The Public Voice conference is a public meeting on the role of the
citizen in the development of the information society.  The meeting
will hear from consumer groups, human rights organizations and civil
liberties advocates on such issues as privacy, access, consumer
protection and human rights in the 21st century.
The featured speakers include M. David Johnston, the former chairman of
the Canadian Information Highway Advisory Council (IHAC) and Stephen
Lau, the Privacy Commissioner for Personal Data in Hong Kong.
The GILC meeting is being organized by EPIC in cooperation with
Federation Nationale des Associations de Consommateurs du Quebec
(Montreal), the Public Interest Advocacy Center (Ottawa), and
Electronic Frontiers Canada.
More information about the GILC Public Voice conference, including
registration information, is available at:
[6] EPIC Publishes Privacy Law Sourcebook
New from EPIC:  "The Privacy Law Sourcebook: United States Law,
International Law, and Recent Developments" by EPIC's Director Marc
Rotenberg, is the most-current single-volume collection of major
privacy laws from around the globe.  This essential resource contains
all of the major U.S. privacy laws, including the Privacy Act of 1974,
the Electronic Communications Privacy Act of 1986 and the Telephone
Consumer Protection Act of 1991, as well as the text of the OECD
Cryptography Guidelines and the European Union Data Directive, which
goes into force in the fall of 1998.
The Sourcebook also includes the complete text of the 1980 OECD Privacy
Guidelines, the international privacy framework that is the basis for
many privacy laws around the globe.  Recent working papers from the
European Commission on the critical issue of determining "adequacy" of
data protection in third party countries are also covered.
The detailed Table of Contents makes it easy to find and identify the
statutory provisions that you are looking for, while a Privacy
Resources page provides you with the online addresses to several
excellent sites dealing with privacy laws and policies.
Total length of the soft cover book is approximately 435 pages.  To
order, send a check or money order along with your delivery address to:
EPIC Publications, 666 Pennsylvania Avenue S.E., Suite 301, Washington,
D.C. 20003.  Within the U.S., cost is $54 per copy, $29 for law
students, non-government organizations and non-profits.  Outside of the
U.S., the Sourcebook is $60 per copy, $35 for law students,
non-government organizations and non-profits.  All prices include
shipping and handling and are in U.S. funds.
For many other great titles on privacy, free speech and encryption,
visit the EPIC Bookstore at:
[7] New Bills and Action in Congress
H.R. 4281. Patient Privacy Act of 1998. Repeals requirement for
national patient ID number.
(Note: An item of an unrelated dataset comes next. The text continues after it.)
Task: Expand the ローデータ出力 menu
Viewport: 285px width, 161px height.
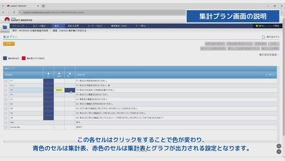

Introduced by Paul (R-TX) on July 21.
Referred to the Committee on Ways and Means.
H.R. 4312. Medical Privacy Protection Act of 1998. Repeals national ID
number for patients. Introduced by Barr (R-GA) on July 22. Referred to
the Committee on Ways and Means, and in addition to the Committee on
Government Reform and Oversight.
H.R. 4321. Financial Information Privacy Act of 1998. To protect
consumers and financial institutions by preventing personal financial
information from being obtained from financial institutions under false
pretenses. Introduced by Leach (R-IA) on July 23. Referred to the
Committee on Banking and Financial Services.  Approved by House
Committee on Banking and Financial Service on August 21.  Referred
sequentially to the House Committee on the Judiciary and House
Committee on Commerce until Sept 25.
H.R. 4388. Consumer Financial Privacy Protection Act of 1998. Amends
the Consumer Credit Protection Act to require consumer privacy
protections. Introduced by LaFalce (D-NY) on August 4. Referred to the
Committee on Banking and Financial Services.
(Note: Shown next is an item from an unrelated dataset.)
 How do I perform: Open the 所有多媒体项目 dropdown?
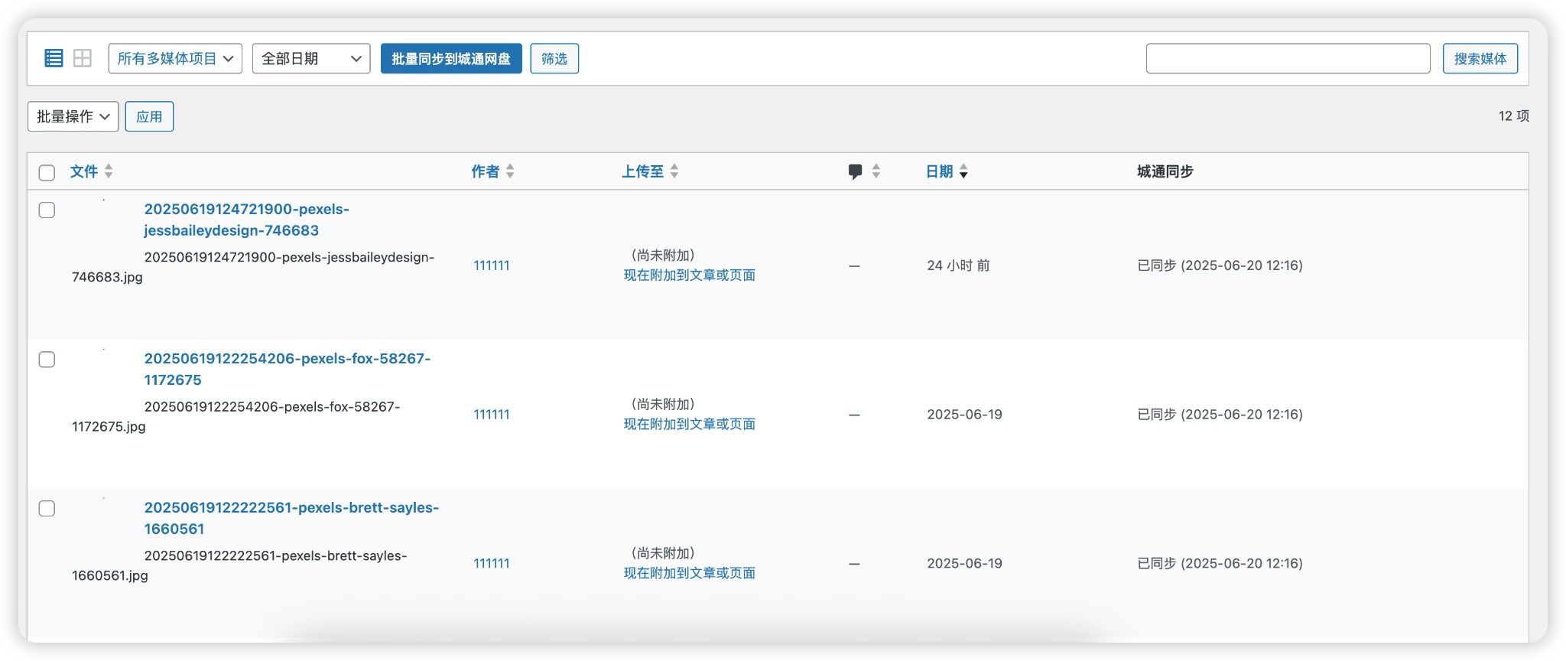[175, 59]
H.R. 4395. Real Estate Transaction Privacy Promotion Act. Prohibit a
lender from requiring a borrower in a residential mortgage transaction
to provide the lender with unlimited access to the borrower's tax
return information. Introduced by Rivers (D-MI) on August 4. Referred
to the Committee on Banking and Financial Services.
H.R. 4425. Personal Privacy Protection Act. Anti-Paparazzi bill.
Introduced by Conyers (D-MI) on August 6. Referred to the Committee on
the Judiciary.
H.R. 4431.  HIV Partner Protection Act. AIDS partner notification bill.
Introduced by Ackerman (D-NY). Referred to the Committee on Commerce.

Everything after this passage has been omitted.